Canavar piyadelerinin korkunç atılım gücünü bilen Yi Yun, bir ok daha attı ama yere çömelip tam hızla saldıran Kan Minotaur'u durduramadı.

'Kahretsin, öne çıkıp vurduğumdan emin olmam lazım!'

Bir okçu için alışılmadık bir şekilde, düşman hücum birliklerini temiz bir şekilde öldürmeyi umarak öne doğru koştu.

Ancak binlerce askerin çatıştığı bir savaş alanında S sınıfı bir Avcı bile kolayca liderliği ele geçiremez.

'Biz geç kaldık!'

İşte o zaman Yong-wan, öndeki Avcıların parçalanmak üzere olduğunu fark etti.

“Kalkanları kaldırın!”

Önden bir adam sesi duyuldu ve onu takip eden sesler hep bir ağızdan koro halinde yankılandı.

“”Kalkanları kaldır!”

Kalkanlar bir anda kalkıyor.

Lider Kim Do-han da dahil olmak üzere TTG Loncasının Silahlı Adamları, kalkanlarını düzenli bir şekilde kaldırıyor.

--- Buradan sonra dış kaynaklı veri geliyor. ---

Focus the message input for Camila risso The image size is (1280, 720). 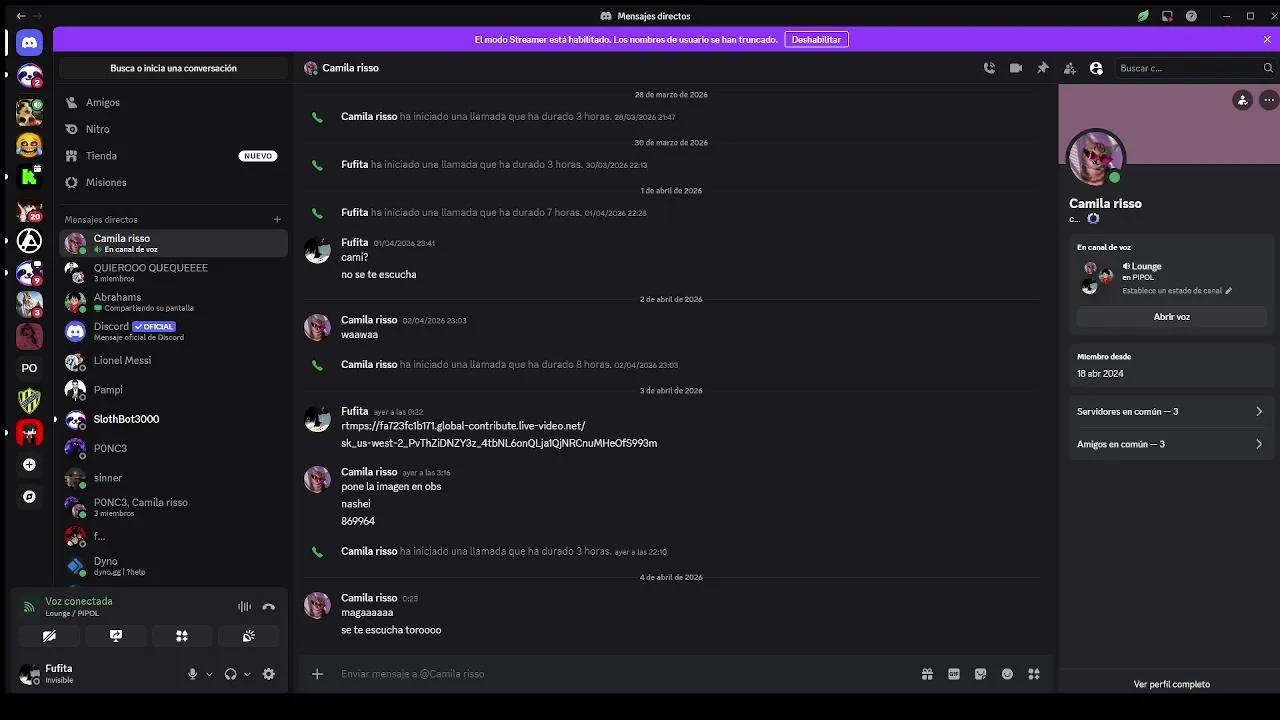click(x=620, y=674)
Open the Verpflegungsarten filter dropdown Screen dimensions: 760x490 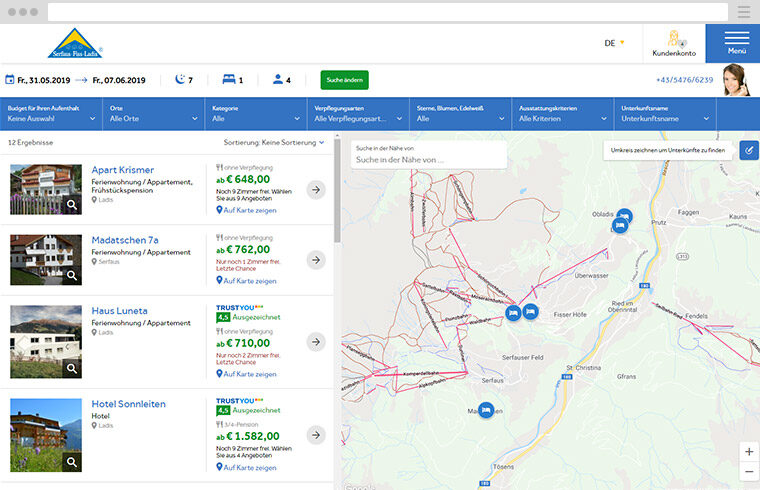pos(359,113)
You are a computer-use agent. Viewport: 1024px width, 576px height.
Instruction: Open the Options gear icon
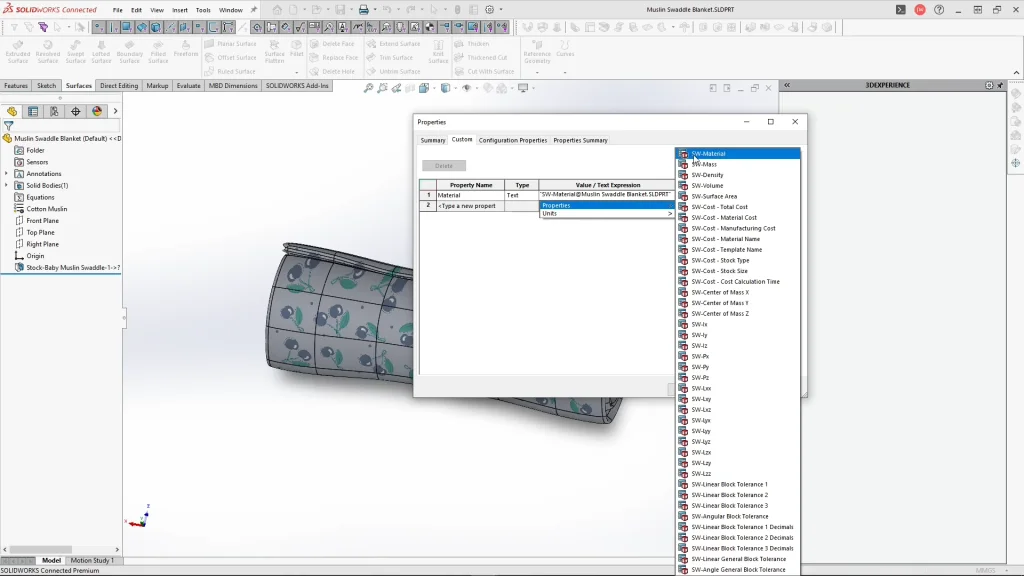[x=489, y=10]
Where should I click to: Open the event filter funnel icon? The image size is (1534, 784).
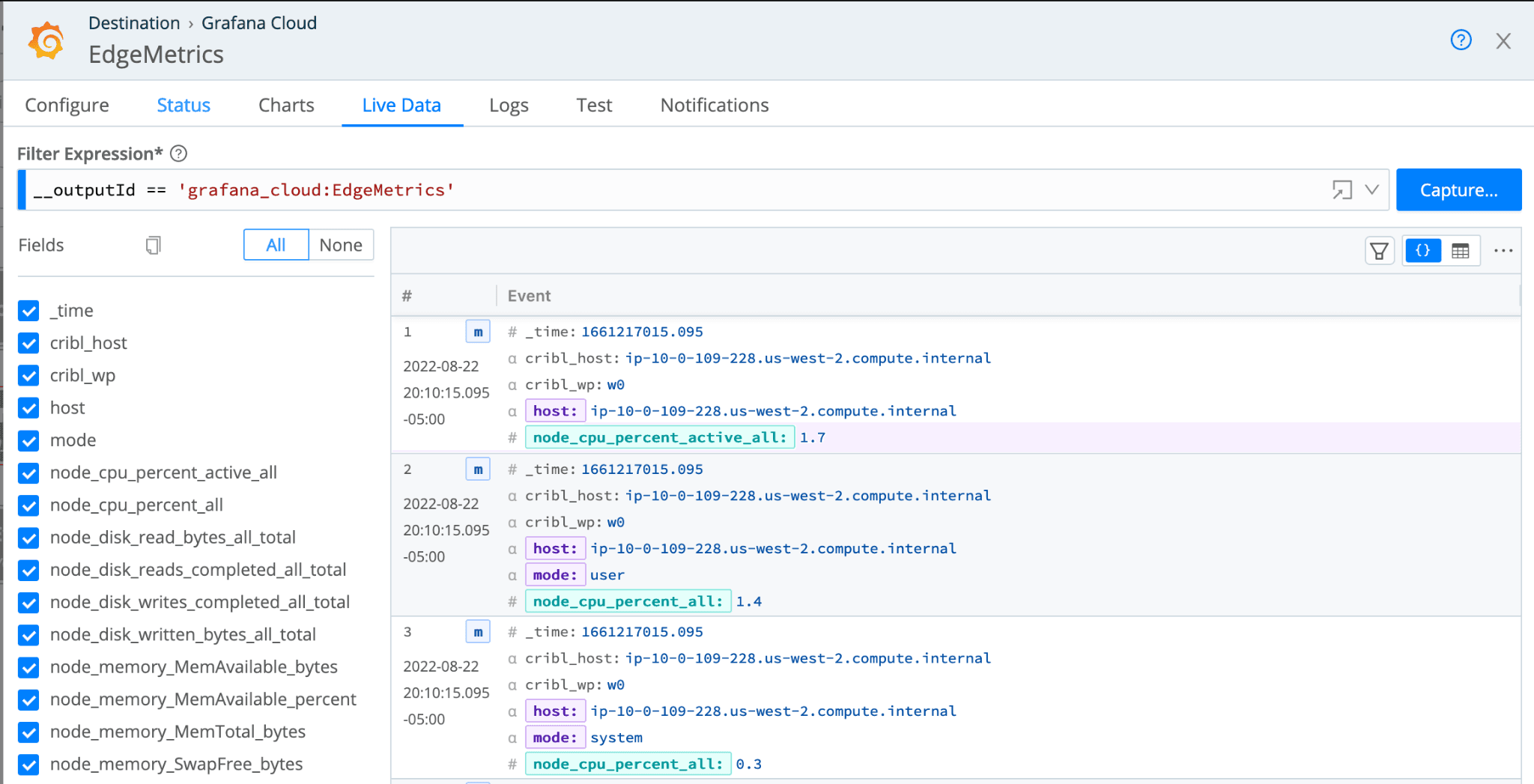tap(1379, 251)
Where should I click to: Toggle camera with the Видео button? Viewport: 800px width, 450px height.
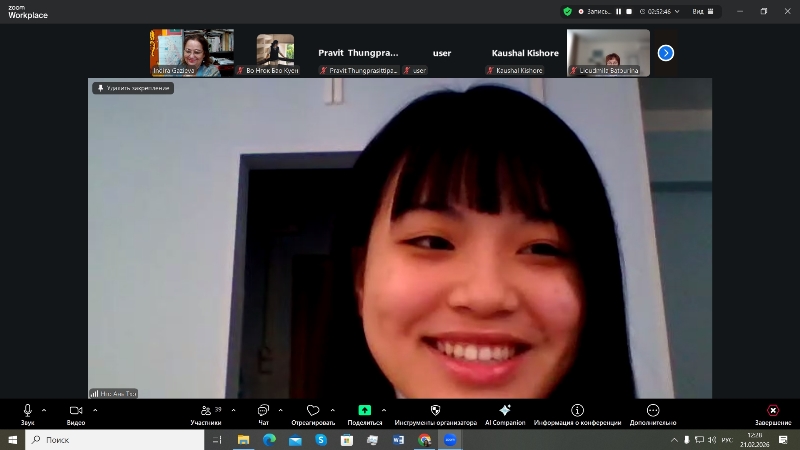pos(75,411)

Önde gelen askerler Kan Minotaur'un etkisiyle geriye doğru uçarlar, ama hepsi bu.

“Devam etmek...!”

Blood Minotaur'un hücumu yalnızca önde gelen piyadeleri geri püskürttü ama düzeni yarıp geçme işini yapamadı.

“Krrrr...!”

İblis zaten durdurulmuşken ilerlemeye çalıştı. Ancak arka sıradaki onlarca Avcı, kalkanlarıyla birbirlerinin sırtını iter ve tutunur.

“Aferin!”

O sırada kompleksin içinde dörtnala koşan bir dizi at, bir anda iblislerin kanatlarını kırdı ve kızıl saçlı bir kız atından atlayıp alevli bir kılıç salladı.

-Çatırtı!

Az önce kalın minotorun boynunu kesen Ha-ri, Yong-wan'la bakıştı.

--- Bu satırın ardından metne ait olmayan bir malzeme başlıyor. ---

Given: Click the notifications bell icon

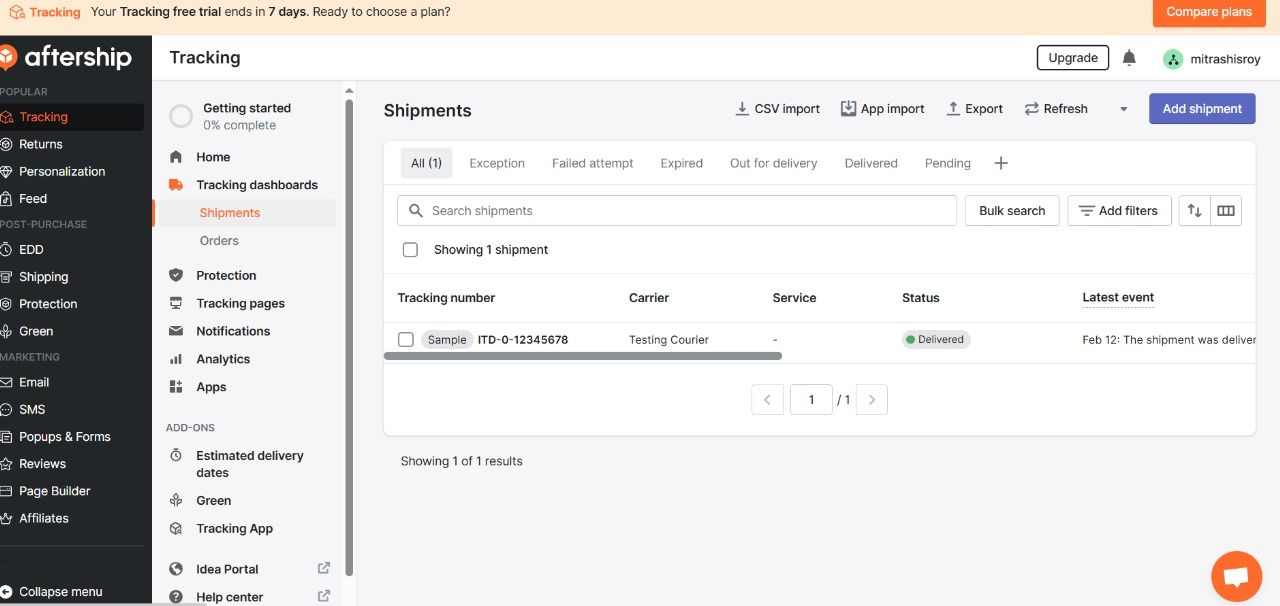Looking at the screenshot, I should click(1129, 58).
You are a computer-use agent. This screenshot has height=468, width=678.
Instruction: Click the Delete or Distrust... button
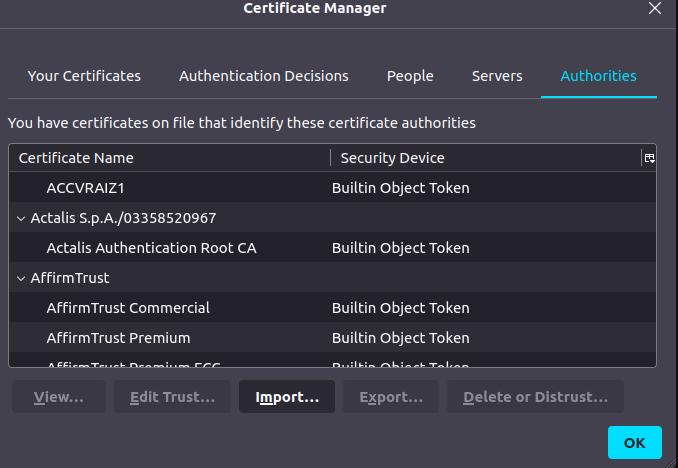[535, 397]
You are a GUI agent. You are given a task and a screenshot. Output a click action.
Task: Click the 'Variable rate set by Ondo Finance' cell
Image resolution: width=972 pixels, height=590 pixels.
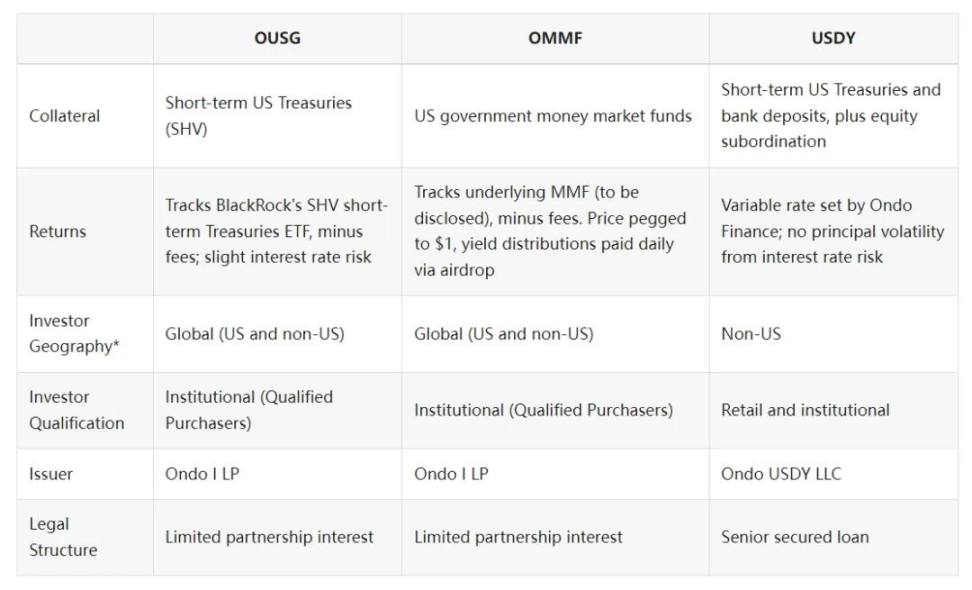point(832,231)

“Aaah! Lonca Lideri Lee Yong-wan! Merhaba!”

Ha-ri onu selamlayarak selamladı ve Yong-wan beceriksizce cevap verdi.

“Ah, vekil Han.”

“Savaşmak için acelem var, seni sonra selamlayacağım!”

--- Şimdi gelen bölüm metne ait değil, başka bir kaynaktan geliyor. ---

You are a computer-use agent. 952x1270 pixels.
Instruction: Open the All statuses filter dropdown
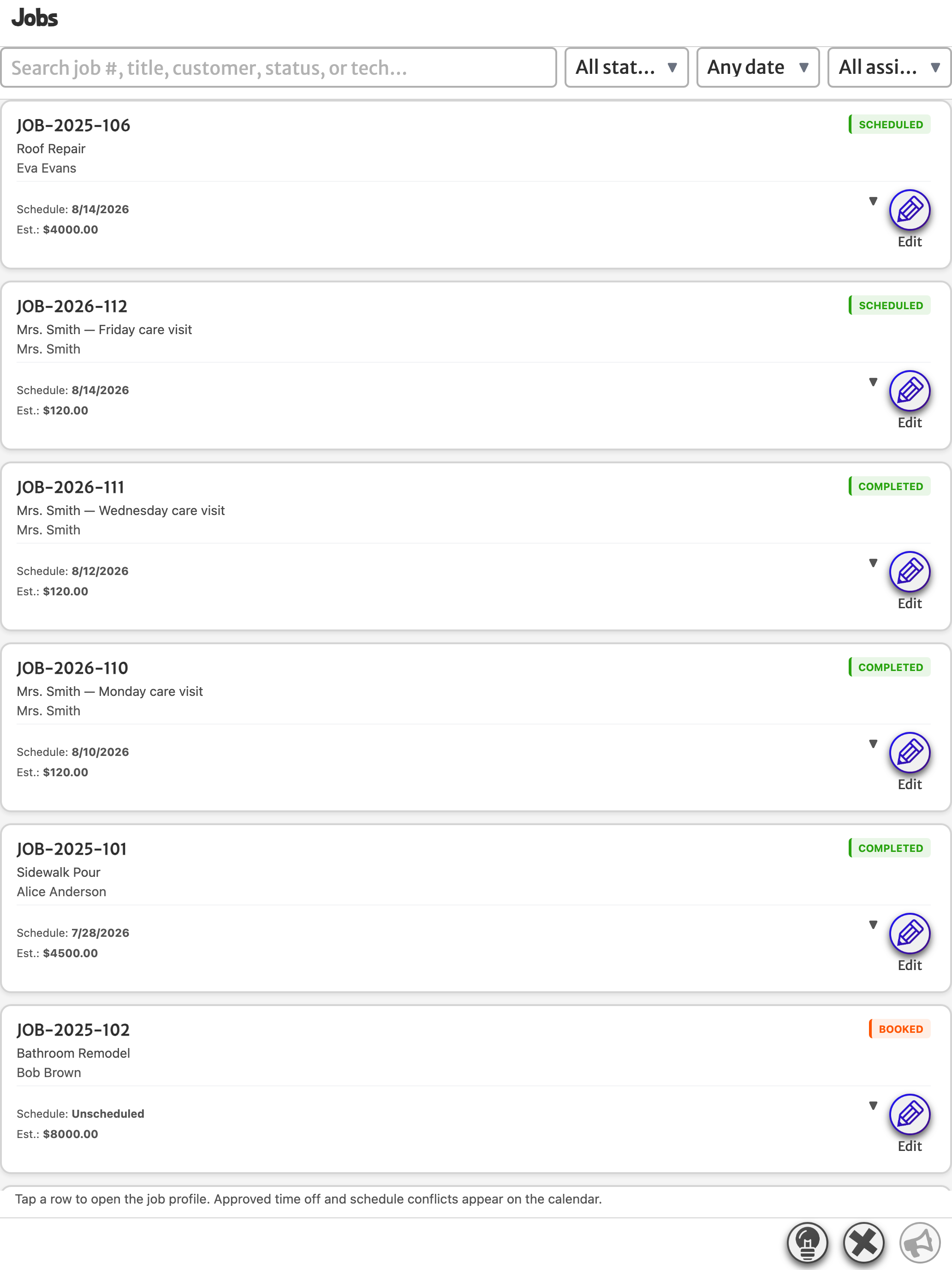(627, 68)
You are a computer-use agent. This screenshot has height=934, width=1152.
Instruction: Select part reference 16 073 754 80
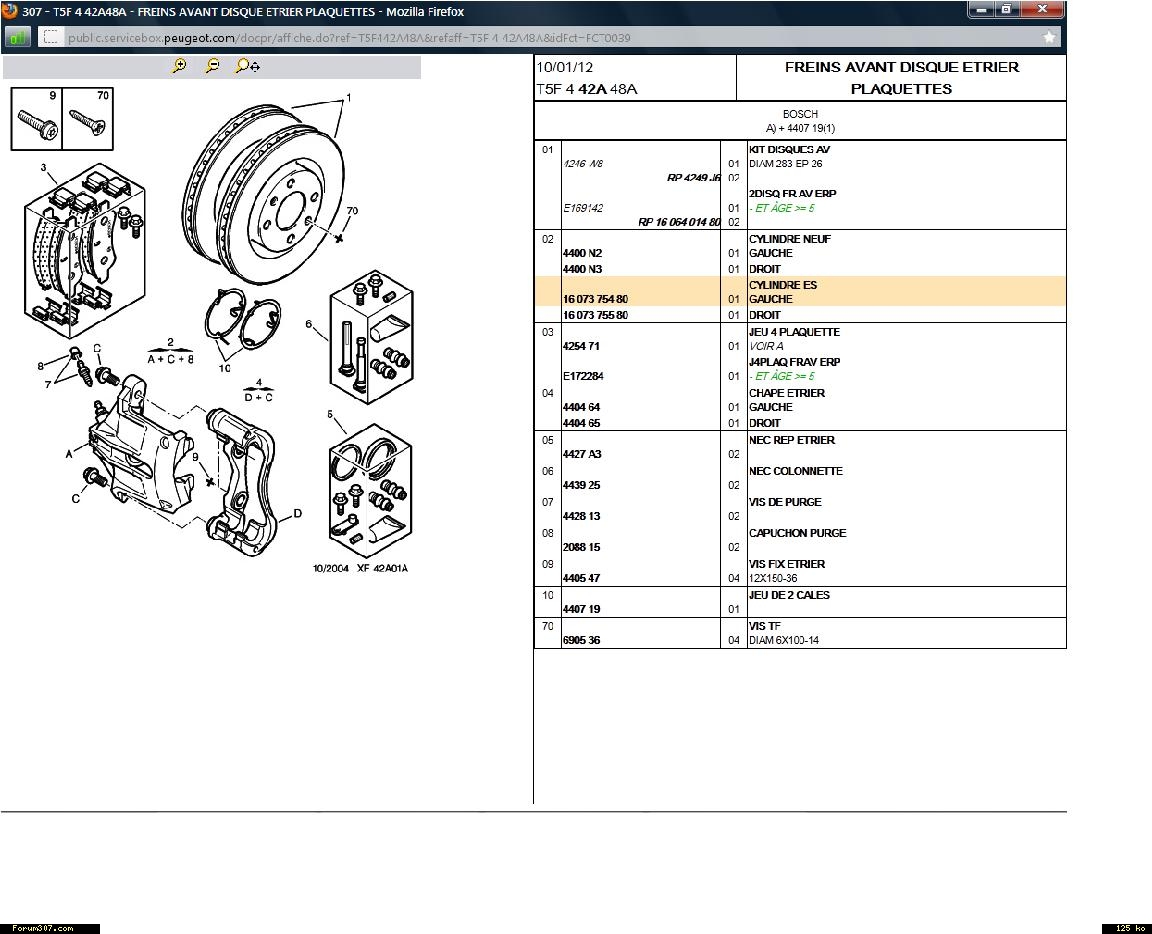pyautogui.click(x=595, y=300)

Avcı Derneği çalışanı olması nedeniyle geçen herkesi selamlayan Ha-ri, kısa süre sonra atına bindi ve bir sonraki savaşa doğru yola çıktı.

“Neye bakıyorsun?”

Arkasından gelen ses Ha Yuri'ydi. Bir grup iblisin kafasını tutuyordu.

“Onlar neler?”

“Şeytan büyücüler. Çok fazla malzeme getirirsek TTG Loncası bizi ödüllendirir.”

“.......”

İblisin gözleri kesik kafalara doğru dönerken tuhaf görünüyor. Ama onlarla uğraşmanın bir anlamı yok.

Yüksek seviyeli iblislerin genellikle başları kesildiğinde ölmedikleri söylenir, bu yüzden mümkün olduğu kadar çok malzeme toplamak en iyisidir.

Muhtemelen hepsini yığacaklar ve kurban olarak diri diri yakacaklar.

21. yüzyılın uygar insanlarının aklına hayal bile edemeyeceği bir trajedi, Orta Çağ'ın Aslan Kralı ile etkileşime girince doğal olarak akla geliyor.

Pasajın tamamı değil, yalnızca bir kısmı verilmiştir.